EXERCISE DESCRIPTION
Using only the entries below, output the lines starting at the one containing "çerez politikası (427, 2221)" and ending at the one containing "France (340, 539)", exactly and inclusive of both, omitting the pictures.

-*-*-

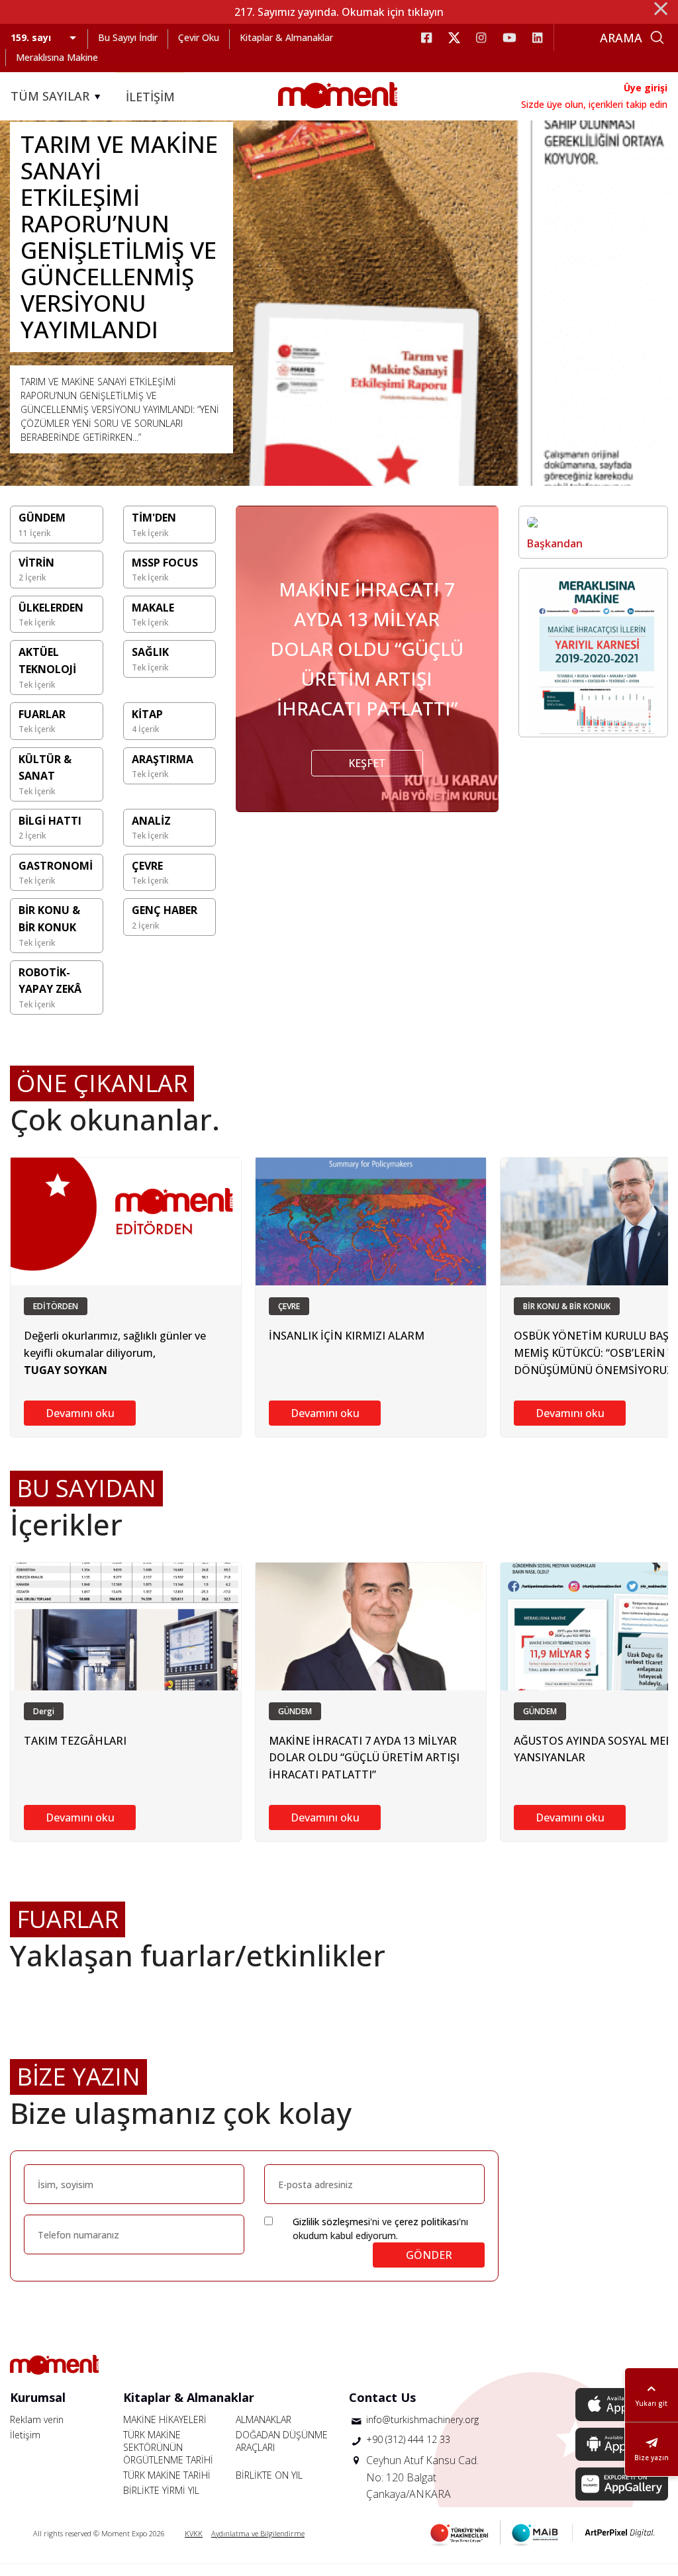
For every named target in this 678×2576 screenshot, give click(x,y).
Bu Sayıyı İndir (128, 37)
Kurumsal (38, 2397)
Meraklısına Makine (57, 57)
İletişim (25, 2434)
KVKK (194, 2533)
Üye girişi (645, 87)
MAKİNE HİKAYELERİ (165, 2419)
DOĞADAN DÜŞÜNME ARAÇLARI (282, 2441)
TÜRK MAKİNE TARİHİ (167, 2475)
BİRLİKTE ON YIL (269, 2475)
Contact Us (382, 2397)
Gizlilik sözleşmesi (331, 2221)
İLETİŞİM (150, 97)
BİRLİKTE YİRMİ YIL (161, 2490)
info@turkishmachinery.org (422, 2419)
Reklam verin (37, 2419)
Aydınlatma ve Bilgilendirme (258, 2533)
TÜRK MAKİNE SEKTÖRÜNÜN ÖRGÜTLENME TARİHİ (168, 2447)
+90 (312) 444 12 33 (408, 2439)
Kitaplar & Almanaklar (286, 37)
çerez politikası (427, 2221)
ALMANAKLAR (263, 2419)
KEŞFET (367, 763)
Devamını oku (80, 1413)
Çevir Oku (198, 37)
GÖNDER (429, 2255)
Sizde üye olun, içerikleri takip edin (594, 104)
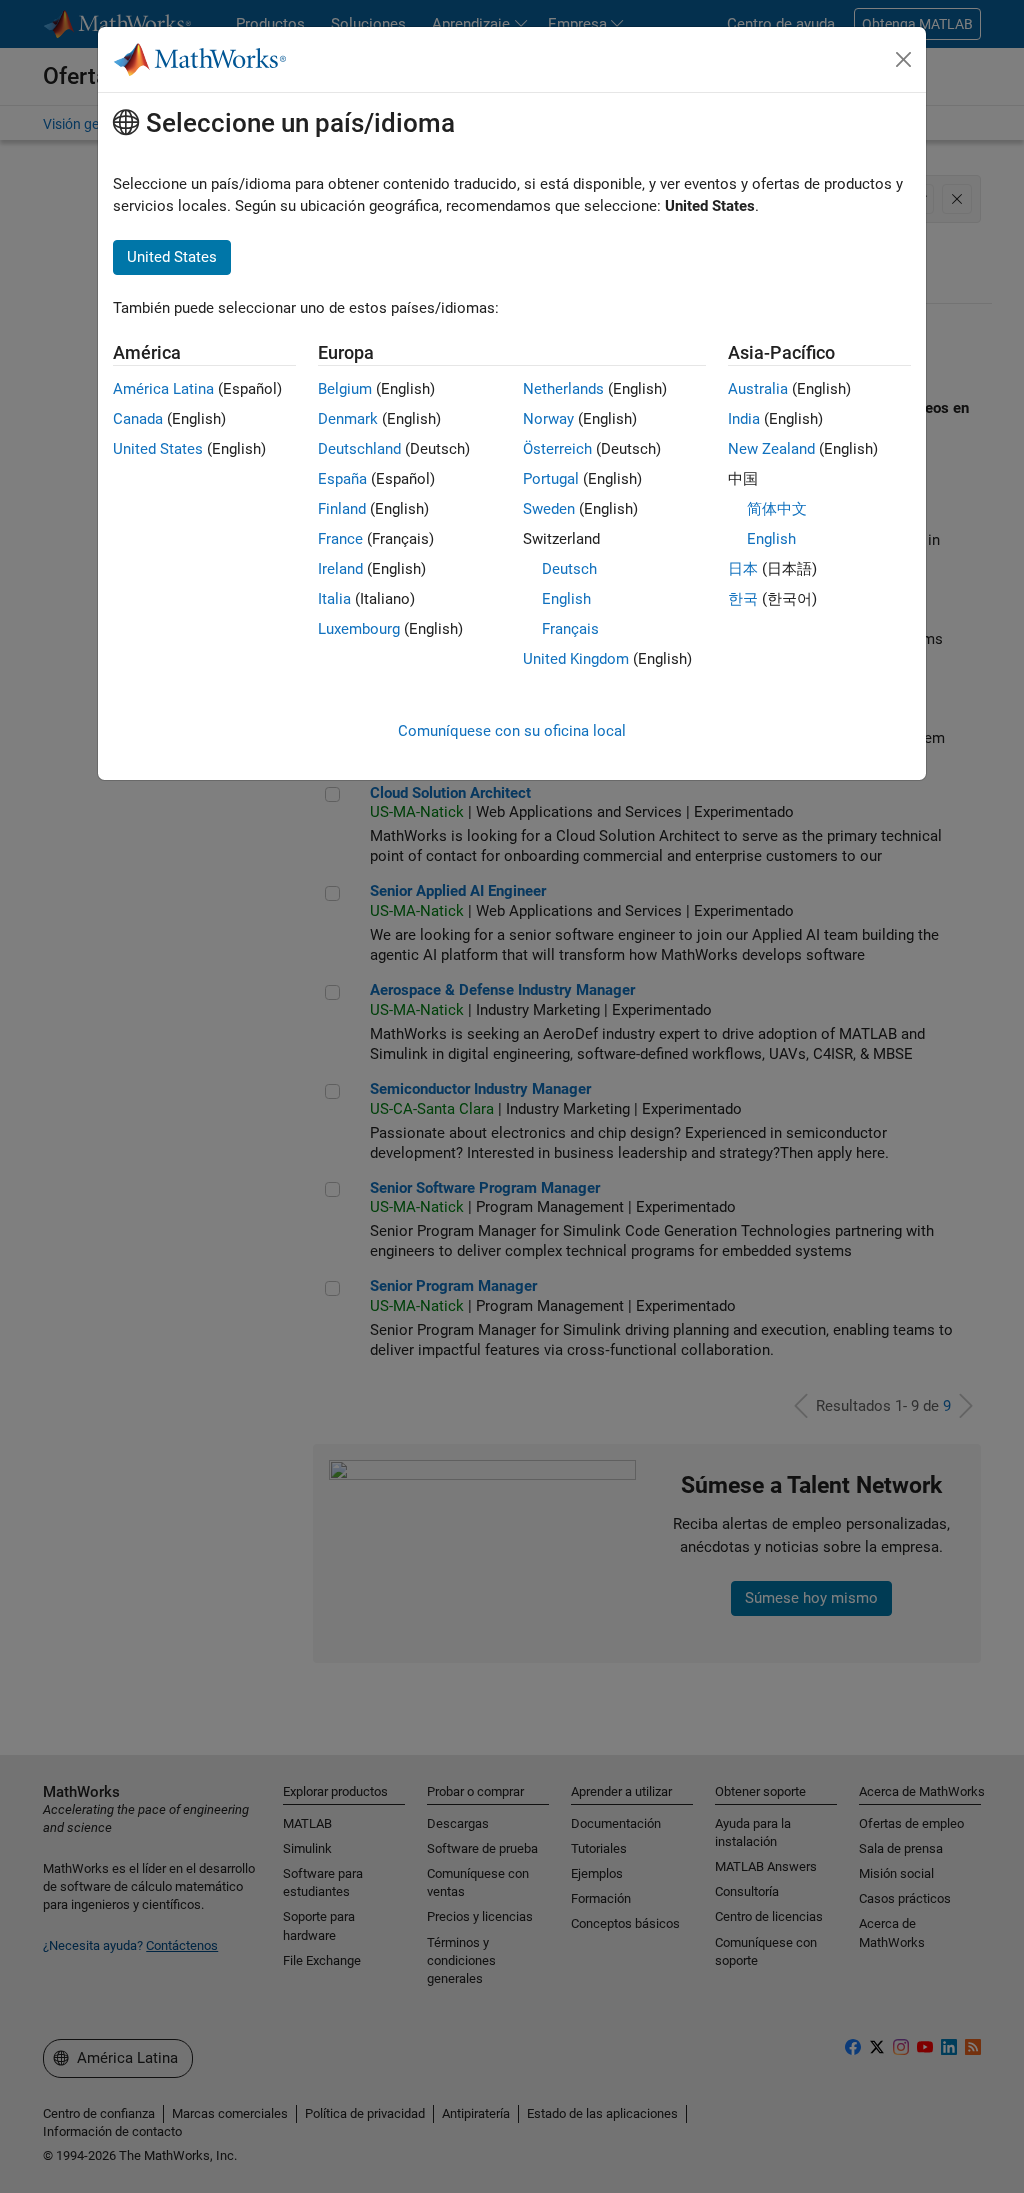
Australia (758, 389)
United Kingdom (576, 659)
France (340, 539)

-*-*-

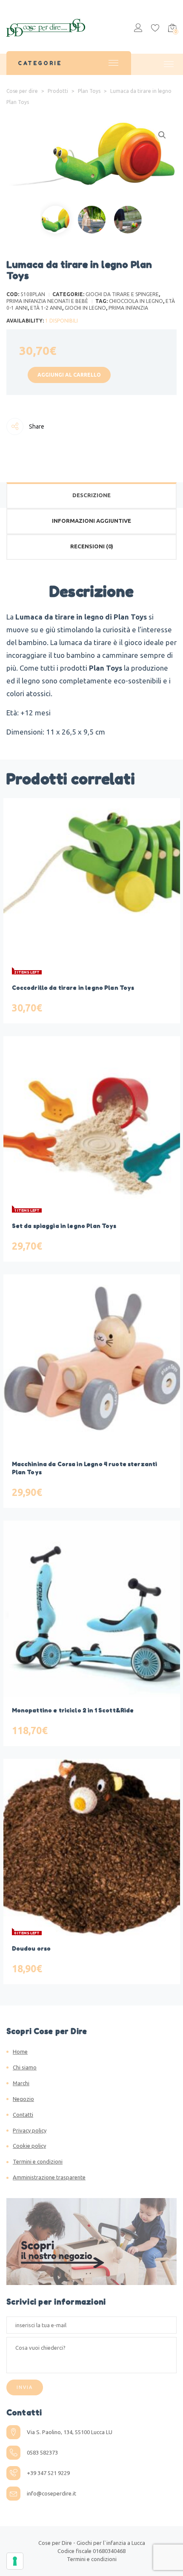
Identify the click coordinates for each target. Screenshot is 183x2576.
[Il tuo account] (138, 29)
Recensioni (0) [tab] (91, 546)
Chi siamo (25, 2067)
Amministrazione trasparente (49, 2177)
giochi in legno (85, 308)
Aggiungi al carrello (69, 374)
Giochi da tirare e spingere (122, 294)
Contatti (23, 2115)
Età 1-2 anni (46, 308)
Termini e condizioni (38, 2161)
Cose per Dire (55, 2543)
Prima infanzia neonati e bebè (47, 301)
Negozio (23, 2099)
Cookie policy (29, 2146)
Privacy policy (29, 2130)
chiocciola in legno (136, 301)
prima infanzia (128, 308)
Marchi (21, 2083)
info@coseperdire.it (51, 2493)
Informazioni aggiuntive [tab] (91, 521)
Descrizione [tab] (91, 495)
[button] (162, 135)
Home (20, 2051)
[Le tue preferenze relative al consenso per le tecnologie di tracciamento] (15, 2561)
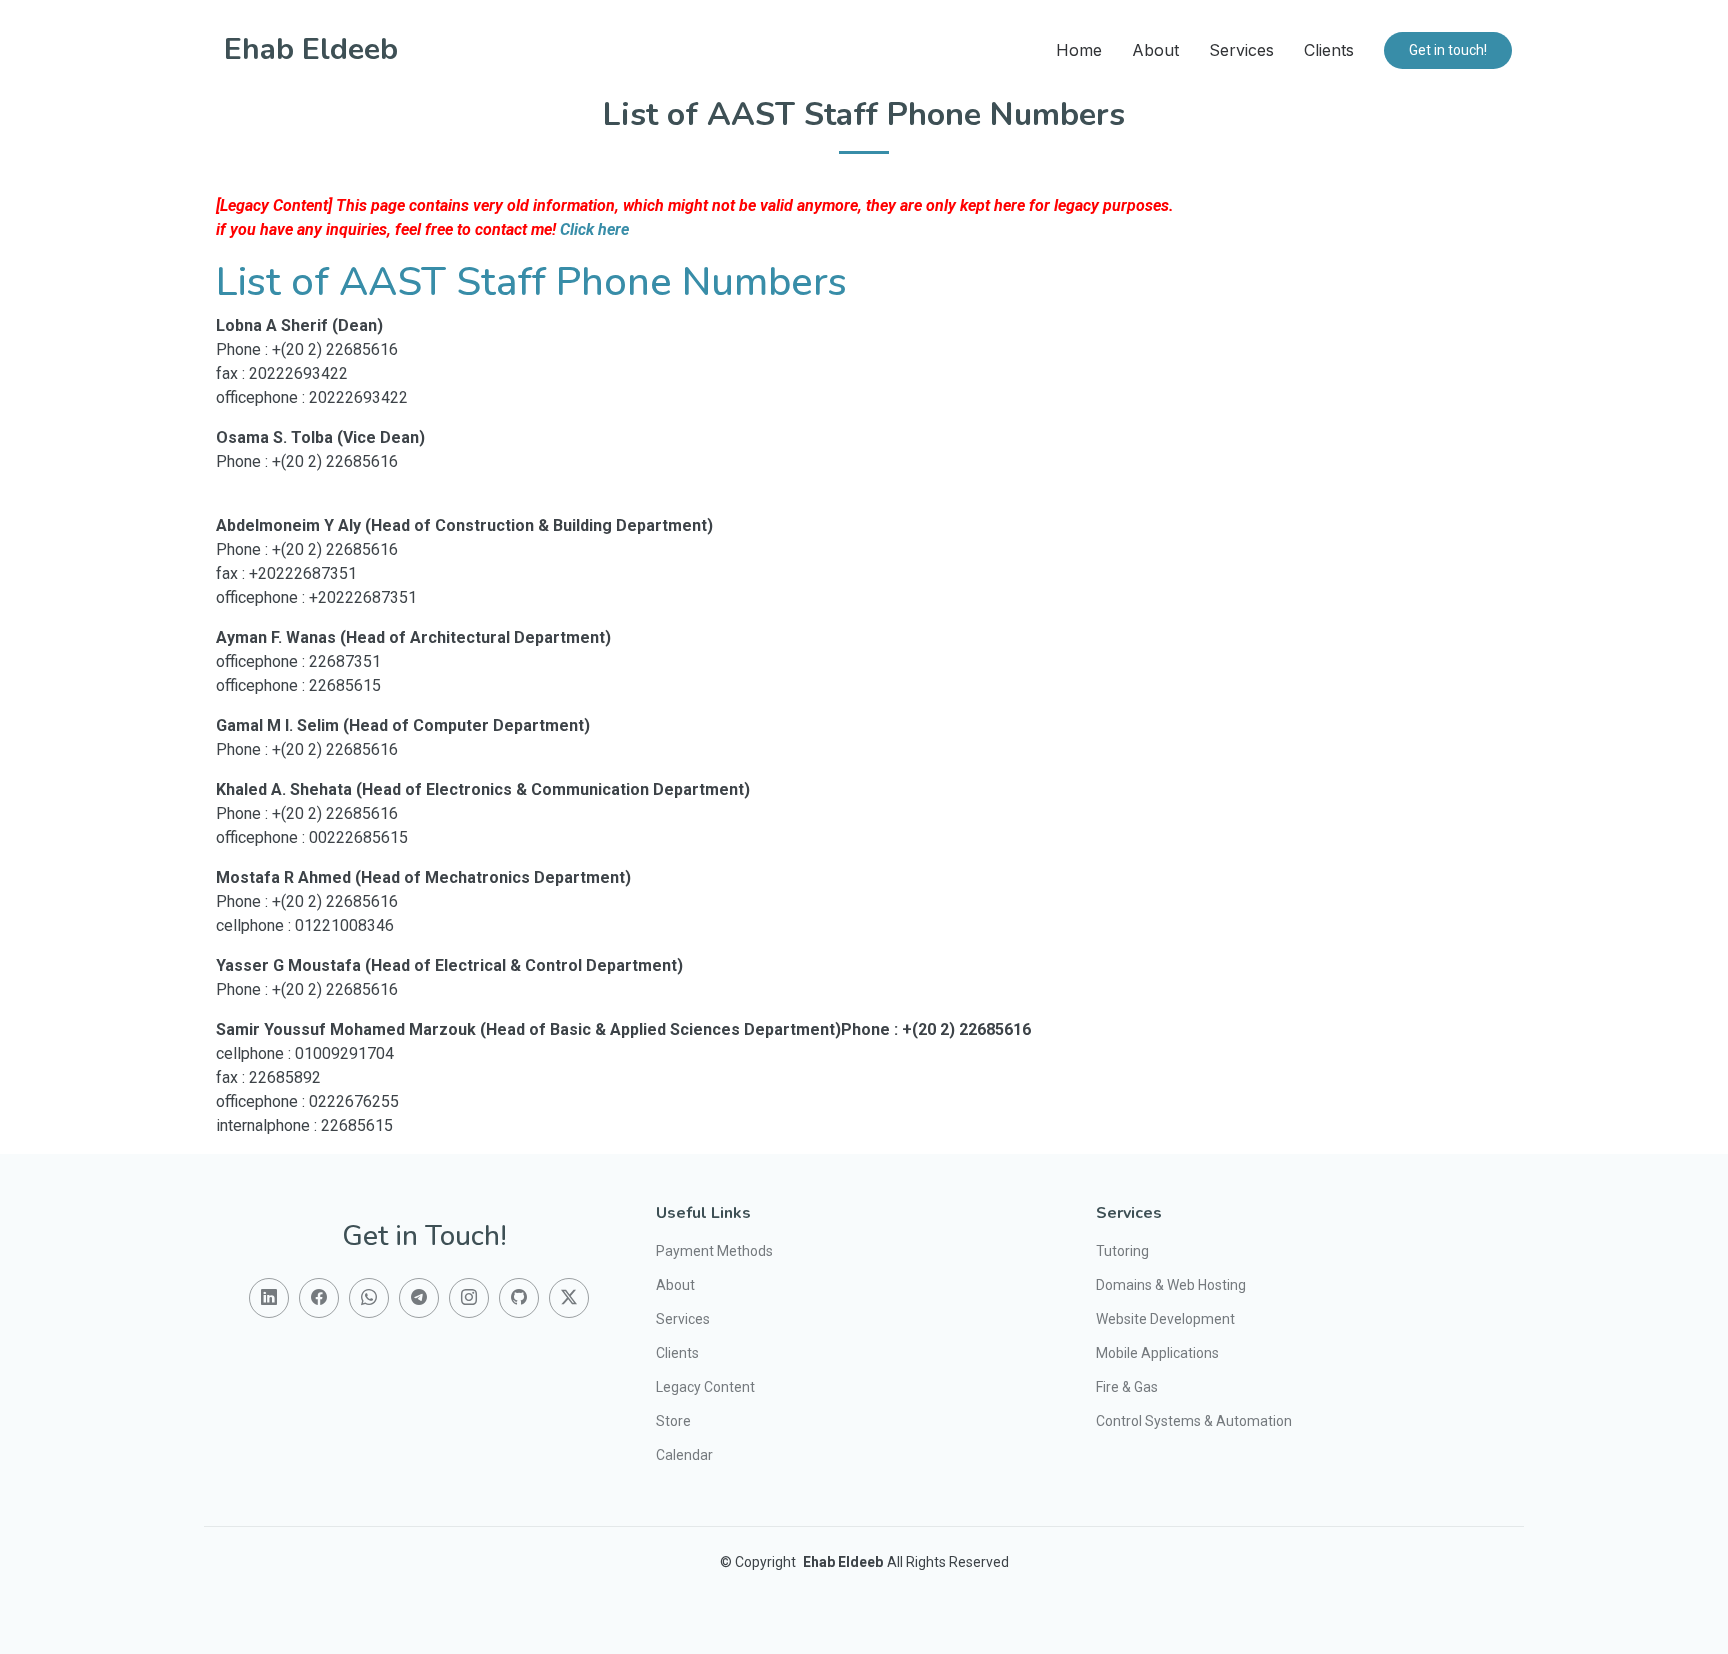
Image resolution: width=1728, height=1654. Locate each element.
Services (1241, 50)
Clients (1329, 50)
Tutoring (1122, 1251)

-*-*-

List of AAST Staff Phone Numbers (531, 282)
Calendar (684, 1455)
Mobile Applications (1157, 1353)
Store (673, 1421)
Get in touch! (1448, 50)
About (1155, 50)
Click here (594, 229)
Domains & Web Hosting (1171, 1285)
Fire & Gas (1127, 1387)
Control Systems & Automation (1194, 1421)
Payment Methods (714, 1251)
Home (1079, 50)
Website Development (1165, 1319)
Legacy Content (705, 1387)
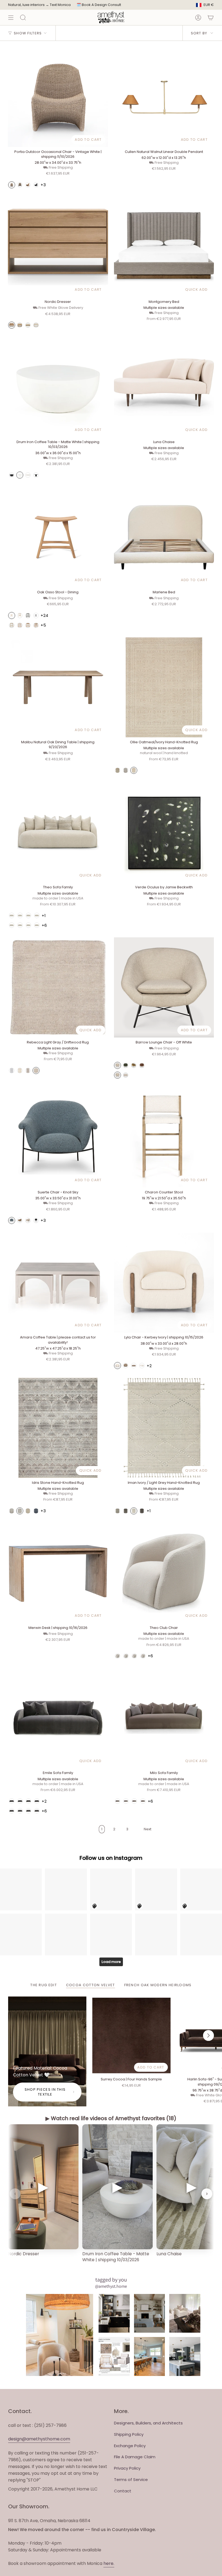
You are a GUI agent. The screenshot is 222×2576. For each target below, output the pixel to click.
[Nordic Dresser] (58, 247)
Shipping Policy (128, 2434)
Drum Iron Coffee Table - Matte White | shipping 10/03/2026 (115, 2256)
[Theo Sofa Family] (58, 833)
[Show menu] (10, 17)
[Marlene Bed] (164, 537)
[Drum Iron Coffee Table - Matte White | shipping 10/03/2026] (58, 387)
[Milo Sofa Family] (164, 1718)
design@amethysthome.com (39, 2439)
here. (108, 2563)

-*-*-

SOLUTION TO THE PROBLEM
çerez politikası (427, 2221)
ALMANAKLAR (263, 2419)
KEŞFET (367, 763)
Devamını oku (80, 1413)
Çevir Oku (198, 37)
GÖNDER (429, 2255)
Sizde üye olun, içerikleri takip edin (594, 104)
Australia (758, 389)
United Kingdom (576, 659)
France (340, 539)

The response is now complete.